Christopher J. Lane
Christopher J. Lane is a British-American medical writer, researcher and intellectual historian who taught medical humanities and the history of medicine at Northwestern University until his retirement in 2022. A former Guggenheim fellow, awarded the Prescrire Prize for Medical Writing, he has held Northwestern's Pearce Miller Research Professorship and is a member of the Center for Bioethics and Medical Humanities in the Feinberg School of Medicine. Previously, he taught at Emory University, where he was director of the Psychoanalytic Studies Program in the Psychiatry Department. A Victorianist by training, Lane specializes in 19th- and 20th-century psychology, psychiatry, and intellectual history.
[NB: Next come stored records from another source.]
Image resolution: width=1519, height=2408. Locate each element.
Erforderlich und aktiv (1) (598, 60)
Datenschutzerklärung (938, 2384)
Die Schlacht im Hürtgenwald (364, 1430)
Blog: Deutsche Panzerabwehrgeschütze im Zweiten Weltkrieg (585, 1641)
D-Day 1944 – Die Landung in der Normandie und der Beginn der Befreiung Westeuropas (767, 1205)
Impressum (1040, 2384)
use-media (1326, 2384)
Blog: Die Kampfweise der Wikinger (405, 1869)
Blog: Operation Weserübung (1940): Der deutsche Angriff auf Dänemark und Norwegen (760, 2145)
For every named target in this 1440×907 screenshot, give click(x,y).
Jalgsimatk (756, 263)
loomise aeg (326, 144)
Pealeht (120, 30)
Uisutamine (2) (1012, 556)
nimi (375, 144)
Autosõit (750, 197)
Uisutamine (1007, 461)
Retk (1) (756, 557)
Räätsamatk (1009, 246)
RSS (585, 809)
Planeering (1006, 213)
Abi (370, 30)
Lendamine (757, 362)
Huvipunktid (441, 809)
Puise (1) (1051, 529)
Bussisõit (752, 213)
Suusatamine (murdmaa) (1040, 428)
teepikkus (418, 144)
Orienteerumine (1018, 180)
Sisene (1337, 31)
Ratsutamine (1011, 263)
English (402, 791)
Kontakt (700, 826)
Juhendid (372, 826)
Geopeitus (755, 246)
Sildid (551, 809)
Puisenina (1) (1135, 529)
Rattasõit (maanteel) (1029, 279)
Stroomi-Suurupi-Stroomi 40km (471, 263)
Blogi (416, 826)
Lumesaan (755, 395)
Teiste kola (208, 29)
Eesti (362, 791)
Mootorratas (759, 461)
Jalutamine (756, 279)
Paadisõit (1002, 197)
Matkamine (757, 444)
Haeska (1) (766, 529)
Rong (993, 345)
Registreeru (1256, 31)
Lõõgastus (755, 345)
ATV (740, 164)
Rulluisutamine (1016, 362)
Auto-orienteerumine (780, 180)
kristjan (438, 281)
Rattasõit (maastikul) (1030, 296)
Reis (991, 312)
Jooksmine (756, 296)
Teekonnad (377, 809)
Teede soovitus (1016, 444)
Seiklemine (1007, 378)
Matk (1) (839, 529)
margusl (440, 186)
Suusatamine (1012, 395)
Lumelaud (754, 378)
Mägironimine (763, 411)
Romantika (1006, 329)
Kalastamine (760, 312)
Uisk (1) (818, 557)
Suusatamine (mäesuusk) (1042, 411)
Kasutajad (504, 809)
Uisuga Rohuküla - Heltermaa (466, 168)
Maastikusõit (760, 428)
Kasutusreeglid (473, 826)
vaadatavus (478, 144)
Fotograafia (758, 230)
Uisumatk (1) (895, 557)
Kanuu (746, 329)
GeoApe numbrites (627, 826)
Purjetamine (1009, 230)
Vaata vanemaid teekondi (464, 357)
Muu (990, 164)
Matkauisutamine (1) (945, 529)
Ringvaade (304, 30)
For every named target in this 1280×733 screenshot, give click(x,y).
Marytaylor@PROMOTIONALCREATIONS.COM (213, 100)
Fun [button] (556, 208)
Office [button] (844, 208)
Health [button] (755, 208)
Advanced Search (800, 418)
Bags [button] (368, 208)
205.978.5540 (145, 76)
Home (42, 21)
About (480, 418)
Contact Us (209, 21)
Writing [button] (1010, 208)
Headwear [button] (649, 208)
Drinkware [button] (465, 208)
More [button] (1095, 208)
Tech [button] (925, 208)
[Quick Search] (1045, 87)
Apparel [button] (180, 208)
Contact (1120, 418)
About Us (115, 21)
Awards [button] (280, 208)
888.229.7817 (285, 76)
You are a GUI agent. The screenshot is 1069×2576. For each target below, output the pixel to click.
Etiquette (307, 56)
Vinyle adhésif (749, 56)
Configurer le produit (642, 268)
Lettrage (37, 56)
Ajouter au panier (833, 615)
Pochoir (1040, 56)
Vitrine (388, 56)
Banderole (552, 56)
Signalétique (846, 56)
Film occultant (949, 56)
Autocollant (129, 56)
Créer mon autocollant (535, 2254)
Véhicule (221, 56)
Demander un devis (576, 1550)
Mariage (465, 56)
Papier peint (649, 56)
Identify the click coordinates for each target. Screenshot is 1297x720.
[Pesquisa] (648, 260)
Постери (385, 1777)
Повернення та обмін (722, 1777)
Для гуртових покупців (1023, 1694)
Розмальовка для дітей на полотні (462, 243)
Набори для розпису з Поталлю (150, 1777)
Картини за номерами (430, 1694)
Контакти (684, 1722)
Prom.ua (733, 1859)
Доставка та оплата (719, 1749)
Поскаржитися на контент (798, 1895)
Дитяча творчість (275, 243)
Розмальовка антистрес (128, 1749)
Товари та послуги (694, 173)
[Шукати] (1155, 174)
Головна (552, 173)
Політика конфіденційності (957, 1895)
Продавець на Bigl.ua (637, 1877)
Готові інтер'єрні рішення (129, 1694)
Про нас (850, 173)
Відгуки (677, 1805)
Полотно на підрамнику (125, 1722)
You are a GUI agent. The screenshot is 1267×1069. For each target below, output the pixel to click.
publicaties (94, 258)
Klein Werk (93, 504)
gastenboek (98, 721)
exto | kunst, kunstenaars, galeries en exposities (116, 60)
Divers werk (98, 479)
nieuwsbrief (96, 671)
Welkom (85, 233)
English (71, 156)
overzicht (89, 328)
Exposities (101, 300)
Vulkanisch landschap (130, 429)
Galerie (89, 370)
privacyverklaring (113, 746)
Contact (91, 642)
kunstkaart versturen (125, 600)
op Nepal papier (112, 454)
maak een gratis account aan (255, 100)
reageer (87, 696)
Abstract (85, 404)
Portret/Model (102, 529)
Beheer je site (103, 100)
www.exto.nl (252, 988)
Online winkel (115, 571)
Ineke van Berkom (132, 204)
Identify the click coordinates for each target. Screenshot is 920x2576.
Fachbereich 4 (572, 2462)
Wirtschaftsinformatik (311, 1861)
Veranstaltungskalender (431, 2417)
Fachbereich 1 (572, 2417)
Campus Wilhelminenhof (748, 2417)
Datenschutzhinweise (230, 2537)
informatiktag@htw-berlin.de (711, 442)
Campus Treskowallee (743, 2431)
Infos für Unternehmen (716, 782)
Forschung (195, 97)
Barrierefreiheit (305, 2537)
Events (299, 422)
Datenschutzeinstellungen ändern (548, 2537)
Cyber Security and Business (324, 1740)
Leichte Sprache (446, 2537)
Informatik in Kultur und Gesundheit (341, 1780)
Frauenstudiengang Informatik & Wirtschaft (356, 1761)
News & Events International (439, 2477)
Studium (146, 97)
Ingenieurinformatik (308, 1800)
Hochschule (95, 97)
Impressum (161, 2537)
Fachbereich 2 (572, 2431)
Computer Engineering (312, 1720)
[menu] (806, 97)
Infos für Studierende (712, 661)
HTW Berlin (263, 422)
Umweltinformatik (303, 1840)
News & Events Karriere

He is a regular contributor to Psychology Today and comparable media.
Publications
Lane is the author of six books and the editor of two essay collections:- The Ruling Passion
- The Burdens of Intimacy
- Hatred and Civility: The Antisocial Life in Victorian England
- Shyness: How Normal Behavior Became a Sickness
- The Age of Doubt: Tracing the Roots of Our Religious Uncertainty
- Surge of Piety: Norman Vincent Peale and the Remaking of American Religious Life
- The Psychoanalysis of Race
- Homosexuality and Psychoanalysis.
His articles on the DSM and psychiatric diagnosis have appeared in The New York Times, The Washington Post, The Boston Globe, Los Angeles Times, New York Sun, and Chronicle Review.